Jest to stosunkowo niewielka depresja na środku pustyni, która w swojej historii kilkukrotnie wypełniała się wodą i wysychała. Obecnie w jej sercu wyrosło prawdziwe jezioro zasilane Amu-darią i przepływem podziemnym. Jezioro Sarakamyskie ma ok. 5000 kilometrów kwadratowych powierzchni, jest w kształcie koła o średnicy 100 kilometrów. Przechodzi na nim granica pomiędzy Turkmenistanem i Uzbekistanem, przy czym trzy czwarte powierzchni zbiornika należy do pierwszego z wymienionych państw. Tym samym całkiem nowe Jezioro Sarakamyskie jest największym jeziorem Turkmenistanu.

Czytaj też: To jezioro stało się już „drugim Morzem Martwym”. Co się tutaj dzieje z wodą?

Nawozy z upraw bawełny zniszczyły wiele

Możemy pomyśleć, że nie dzieje się tak źle. Co prawda, główna część Jeziora Aralskiego sezonowo wysycha (a pierwszy raz do tego doszło w 2014 roku), to uratowano jego północną część, a na południu pojawił się nowy zbiornik. Nic bardziej mylnego. Plantacje bawełny przez dekady były traktowane wieloma środkami chemicznymi, które następnie spływały z wodami Amu-darii i Syr-darii. Jezioro Sarakamyskie jest tak zatrute, że nie można tam łowić ryb, ponieważ są one skażone pestycydami i nie nadają się do jedzenia.

Południowa część Jeziora Aralskiego zamieniła się w pustynię (nomen omen o nazwie Aral-kum), na której dochodzi do burz piaskowych i solnych. Te zaś rozwiewają środki chemiczne zawarte w tutejszych osadach po wyparowanym zbiorniku. Nie tylko uprawy rolników są niszczone przez to zjawisko, ale również miejscowa ludność cierpi z powodu chorób układu oddechowego, wzroku i zmian skórnych oraz wzrosła wśród mieszkańców zapadalność na gruźlicę.

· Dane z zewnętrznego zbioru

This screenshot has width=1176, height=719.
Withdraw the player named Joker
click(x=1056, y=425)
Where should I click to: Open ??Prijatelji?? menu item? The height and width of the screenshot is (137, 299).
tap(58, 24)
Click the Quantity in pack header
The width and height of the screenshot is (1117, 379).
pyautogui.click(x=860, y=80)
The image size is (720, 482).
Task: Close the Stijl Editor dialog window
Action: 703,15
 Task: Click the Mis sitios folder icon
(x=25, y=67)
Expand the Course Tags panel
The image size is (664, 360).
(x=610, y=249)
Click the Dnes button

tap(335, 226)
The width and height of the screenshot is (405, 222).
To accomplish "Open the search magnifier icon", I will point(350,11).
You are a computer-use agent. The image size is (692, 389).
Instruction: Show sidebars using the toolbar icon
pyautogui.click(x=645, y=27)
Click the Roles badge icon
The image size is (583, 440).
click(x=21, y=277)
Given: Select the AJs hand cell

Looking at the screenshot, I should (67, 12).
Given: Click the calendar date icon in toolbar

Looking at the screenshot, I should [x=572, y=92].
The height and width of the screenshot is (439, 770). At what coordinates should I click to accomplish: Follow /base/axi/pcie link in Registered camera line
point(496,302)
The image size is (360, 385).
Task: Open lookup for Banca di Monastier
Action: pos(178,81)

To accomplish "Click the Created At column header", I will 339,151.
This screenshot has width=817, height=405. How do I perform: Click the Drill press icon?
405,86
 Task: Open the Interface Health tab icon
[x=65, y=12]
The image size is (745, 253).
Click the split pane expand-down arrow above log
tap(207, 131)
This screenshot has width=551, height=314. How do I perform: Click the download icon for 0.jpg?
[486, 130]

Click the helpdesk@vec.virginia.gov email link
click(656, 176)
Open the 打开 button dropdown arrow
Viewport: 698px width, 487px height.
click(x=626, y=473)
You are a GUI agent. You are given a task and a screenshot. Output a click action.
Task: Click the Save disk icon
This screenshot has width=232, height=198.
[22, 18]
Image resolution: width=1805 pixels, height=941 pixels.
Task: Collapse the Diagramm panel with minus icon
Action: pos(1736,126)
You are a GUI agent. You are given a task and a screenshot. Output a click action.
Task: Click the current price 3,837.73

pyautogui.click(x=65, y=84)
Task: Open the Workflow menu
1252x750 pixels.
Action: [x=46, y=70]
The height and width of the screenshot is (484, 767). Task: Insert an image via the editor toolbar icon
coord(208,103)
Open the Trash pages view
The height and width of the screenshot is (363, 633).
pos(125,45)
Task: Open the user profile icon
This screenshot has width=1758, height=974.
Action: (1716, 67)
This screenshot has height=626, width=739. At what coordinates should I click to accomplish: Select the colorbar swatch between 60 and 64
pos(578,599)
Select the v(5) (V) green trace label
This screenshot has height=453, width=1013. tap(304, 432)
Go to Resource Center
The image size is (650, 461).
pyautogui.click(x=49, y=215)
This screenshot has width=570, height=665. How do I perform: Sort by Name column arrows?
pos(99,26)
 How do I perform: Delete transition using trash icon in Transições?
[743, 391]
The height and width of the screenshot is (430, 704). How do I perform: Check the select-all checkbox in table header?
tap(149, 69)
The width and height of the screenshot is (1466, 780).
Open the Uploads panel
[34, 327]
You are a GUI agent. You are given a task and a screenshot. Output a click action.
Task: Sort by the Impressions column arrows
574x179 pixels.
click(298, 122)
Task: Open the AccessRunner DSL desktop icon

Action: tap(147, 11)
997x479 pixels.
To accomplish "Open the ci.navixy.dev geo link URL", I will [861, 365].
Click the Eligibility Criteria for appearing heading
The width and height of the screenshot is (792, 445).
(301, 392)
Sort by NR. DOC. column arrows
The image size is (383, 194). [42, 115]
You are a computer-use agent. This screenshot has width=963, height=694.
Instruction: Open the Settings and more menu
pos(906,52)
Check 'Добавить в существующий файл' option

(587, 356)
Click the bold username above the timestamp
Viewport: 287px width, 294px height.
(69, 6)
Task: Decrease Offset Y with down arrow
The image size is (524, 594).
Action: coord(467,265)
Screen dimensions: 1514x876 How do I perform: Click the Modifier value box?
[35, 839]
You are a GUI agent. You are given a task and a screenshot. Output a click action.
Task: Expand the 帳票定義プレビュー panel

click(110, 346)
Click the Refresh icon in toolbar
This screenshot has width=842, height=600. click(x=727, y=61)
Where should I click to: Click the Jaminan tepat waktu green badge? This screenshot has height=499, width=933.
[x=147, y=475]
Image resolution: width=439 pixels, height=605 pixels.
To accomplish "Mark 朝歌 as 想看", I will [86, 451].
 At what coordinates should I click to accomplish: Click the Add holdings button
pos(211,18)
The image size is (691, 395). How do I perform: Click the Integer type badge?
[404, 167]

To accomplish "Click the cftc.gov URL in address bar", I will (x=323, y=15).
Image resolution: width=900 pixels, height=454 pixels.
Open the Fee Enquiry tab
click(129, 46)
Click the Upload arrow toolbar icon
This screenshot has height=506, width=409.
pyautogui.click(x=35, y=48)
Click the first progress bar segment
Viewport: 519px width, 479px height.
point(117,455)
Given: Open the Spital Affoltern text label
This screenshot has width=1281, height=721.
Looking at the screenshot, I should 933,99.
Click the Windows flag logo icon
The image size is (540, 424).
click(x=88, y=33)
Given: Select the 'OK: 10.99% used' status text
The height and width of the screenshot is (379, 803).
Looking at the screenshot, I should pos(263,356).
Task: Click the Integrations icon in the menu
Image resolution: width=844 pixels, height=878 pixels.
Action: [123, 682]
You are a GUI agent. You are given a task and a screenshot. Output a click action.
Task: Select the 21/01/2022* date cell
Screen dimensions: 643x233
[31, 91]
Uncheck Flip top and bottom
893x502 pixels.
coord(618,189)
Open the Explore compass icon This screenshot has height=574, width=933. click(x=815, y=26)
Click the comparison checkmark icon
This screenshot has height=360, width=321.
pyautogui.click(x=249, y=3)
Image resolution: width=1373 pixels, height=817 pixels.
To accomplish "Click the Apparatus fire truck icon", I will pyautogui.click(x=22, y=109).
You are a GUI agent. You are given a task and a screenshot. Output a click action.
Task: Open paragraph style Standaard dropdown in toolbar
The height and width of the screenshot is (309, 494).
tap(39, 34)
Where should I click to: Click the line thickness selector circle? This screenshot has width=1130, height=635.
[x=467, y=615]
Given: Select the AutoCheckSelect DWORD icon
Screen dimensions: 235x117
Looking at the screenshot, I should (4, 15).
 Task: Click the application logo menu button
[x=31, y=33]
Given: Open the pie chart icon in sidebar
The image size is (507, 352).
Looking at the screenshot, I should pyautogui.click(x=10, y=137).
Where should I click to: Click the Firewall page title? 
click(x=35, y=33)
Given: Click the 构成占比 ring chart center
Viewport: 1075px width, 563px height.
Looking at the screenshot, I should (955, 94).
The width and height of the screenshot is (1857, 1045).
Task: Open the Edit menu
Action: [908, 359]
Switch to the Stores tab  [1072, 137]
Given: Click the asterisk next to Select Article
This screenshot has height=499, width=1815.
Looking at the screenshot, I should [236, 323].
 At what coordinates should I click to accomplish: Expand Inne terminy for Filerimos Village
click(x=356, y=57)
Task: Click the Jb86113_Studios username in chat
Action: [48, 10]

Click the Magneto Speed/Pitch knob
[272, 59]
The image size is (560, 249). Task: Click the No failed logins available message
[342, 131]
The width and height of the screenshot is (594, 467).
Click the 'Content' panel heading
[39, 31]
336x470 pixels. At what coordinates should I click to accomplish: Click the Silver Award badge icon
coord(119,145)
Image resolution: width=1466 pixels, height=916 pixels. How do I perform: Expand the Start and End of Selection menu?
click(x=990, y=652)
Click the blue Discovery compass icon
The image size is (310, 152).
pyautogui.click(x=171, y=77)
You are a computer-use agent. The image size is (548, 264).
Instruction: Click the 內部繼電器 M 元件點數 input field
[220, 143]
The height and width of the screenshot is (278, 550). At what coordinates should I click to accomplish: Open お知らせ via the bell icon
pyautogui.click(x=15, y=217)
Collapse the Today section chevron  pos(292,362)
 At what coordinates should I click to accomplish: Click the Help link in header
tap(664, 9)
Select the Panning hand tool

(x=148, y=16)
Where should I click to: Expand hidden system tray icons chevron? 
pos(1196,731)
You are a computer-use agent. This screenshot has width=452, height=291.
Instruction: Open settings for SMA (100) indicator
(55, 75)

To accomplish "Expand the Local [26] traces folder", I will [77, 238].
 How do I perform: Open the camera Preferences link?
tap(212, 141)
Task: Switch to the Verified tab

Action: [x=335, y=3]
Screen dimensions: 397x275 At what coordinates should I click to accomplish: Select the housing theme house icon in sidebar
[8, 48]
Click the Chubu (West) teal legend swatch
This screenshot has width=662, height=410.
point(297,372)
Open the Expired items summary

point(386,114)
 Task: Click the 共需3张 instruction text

“Jezioro Aralskie” w 2021 roku. Jezioro Sarakamyskie w dolnym lewym rogu / źródło: NASA, Wikimedia Commons, domena publiczna

Jezioro Aralskie takie, jakie znamy ze starych atlasów, jest już przeszłością. Teraz mamy pustynię i „rachityczne” zbiorniki walczące o przetrwanie, niekiedy z pomocą człowieka. Dlaczego doszło do tej katastrofy ekologicznej w tym miejscu? Być może fałszywe rozumienie terenów pustynnych jako obszarów już przez naturę „opuszczonych”, bez tak bujnego życia i gęstych lasów pozwoliło decydentom na bezrefleksyjne skreślenie tego miejsca z map. Być może zaważyła zwykła chciwość człowieka i żądza zysku. A może chodziło o jedno i drugie.